Task details. Among the lines below, copy exactly those from the one with "Expand the first" through the one with "The height and width of the screenshot is (474, 836).", counting both ends.

Supplied records.
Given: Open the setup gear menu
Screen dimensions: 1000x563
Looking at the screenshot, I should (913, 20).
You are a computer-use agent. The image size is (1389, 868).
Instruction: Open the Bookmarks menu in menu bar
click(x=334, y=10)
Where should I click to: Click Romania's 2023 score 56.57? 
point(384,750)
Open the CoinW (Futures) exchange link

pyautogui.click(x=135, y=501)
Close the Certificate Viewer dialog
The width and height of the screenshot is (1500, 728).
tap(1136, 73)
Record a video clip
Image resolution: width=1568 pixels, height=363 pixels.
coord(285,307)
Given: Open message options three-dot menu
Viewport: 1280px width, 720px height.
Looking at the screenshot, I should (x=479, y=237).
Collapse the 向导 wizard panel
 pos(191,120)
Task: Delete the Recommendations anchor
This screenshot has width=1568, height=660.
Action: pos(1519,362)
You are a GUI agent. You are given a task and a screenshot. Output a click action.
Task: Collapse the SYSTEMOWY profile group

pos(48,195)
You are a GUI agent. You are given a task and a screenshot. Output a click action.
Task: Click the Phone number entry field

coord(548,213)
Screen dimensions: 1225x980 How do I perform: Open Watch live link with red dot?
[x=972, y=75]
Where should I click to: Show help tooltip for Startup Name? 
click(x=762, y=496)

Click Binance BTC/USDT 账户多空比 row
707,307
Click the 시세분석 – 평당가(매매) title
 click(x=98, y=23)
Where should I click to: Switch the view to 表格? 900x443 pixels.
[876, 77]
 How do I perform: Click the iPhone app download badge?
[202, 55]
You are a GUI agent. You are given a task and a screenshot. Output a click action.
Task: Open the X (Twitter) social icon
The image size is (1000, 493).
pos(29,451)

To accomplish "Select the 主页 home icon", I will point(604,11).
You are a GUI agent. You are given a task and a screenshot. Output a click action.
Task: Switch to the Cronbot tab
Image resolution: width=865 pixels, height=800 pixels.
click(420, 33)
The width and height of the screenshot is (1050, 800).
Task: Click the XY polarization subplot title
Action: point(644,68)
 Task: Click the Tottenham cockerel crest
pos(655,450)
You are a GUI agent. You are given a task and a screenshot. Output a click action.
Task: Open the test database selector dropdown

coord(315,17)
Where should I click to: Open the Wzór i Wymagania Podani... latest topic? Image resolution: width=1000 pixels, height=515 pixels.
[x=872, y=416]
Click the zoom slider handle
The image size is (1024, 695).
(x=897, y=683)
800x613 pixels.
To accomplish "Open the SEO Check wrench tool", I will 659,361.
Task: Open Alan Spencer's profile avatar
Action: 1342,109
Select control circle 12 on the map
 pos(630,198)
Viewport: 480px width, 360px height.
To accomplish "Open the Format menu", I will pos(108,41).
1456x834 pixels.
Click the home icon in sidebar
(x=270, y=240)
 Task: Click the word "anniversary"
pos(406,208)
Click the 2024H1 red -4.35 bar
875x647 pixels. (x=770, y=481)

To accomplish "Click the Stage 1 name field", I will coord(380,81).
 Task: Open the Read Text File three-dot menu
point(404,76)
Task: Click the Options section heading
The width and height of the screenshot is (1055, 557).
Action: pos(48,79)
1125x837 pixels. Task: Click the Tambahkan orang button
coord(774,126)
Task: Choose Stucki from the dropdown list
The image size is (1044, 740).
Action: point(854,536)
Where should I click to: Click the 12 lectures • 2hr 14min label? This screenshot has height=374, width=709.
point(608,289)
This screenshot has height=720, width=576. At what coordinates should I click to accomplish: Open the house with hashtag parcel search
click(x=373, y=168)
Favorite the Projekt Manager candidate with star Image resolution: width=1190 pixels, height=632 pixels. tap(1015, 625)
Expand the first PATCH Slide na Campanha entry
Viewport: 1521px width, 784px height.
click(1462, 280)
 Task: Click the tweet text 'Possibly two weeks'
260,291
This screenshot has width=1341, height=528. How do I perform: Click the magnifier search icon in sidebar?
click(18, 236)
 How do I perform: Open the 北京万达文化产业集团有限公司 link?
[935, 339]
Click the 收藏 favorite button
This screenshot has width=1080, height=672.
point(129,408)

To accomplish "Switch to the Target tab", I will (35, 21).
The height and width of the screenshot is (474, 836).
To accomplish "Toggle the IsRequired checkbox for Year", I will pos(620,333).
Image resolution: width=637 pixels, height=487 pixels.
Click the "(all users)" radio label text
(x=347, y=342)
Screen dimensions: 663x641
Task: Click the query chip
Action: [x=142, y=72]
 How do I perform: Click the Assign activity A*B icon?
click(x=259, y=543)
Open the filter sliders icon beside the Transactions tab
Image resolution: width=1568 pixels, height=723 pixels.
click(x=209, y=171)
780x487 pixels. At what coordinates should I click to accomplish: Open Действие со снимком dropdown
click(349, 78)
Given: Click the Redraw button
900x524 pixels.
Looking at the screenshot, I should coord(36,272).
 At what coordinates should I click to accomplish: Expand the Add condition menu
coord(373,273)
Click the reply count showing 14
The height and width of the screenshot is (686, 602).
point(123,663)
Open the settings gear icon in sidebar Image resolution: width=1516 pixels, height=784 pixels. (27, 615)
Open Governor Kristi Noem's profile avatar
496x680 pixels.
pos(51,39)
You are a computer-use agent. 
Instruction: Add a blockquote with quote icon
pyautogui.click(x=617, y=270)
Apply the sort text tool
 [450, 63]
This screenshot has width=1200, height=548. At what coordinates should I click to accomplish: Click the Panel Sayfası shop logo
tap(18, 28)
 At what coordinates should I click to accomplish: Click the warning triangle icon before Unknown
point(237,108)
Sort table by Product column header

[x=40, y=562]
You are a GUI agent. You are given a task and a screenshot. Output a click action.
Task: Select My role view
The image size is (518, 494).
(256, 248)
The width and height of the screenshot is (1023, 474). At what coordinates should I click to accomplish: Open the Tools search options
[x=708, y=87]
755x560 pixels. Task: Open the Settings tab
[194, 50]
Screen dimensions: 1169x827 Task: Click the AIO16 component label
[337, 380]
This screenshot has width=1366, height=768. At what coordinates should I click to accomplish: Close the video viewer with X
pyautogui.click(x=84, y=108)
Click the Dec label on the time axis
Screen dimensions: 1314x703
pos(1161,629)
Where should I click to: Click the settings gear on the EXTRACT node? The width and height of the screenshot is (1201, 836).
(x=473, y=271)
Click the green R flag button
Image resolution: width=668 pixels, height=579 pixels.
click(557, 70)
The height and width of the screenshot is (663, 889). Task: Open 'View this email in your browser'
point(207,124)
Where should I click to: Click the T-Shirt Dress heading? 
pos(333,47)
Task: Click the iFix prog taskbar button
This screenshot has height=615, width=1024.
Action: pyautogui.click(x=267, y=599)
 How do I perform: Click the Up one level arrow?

Written response.
Expand the first PATCH Slide na Campanha entry
Viewport: 1521px width, 784px height.
click(1462, 280)
 Task: Click the tweet text 'Possibly two weeks'
260,291
This screenshot has width=1341, height=528. How do I perform: Click the magnifier search icon in sidebar?
click(18, 236)
 How do I perform: Open the 北京万达文化产业集团有限公司 link?
[935, 339]
Click the 收藏 favorite button
This screenshot has width=1080, height=672.
point(129,408)

To accomplish "Switch to the Target tab", I will (35, 21).
The height and width of the screenshot is (474, 836).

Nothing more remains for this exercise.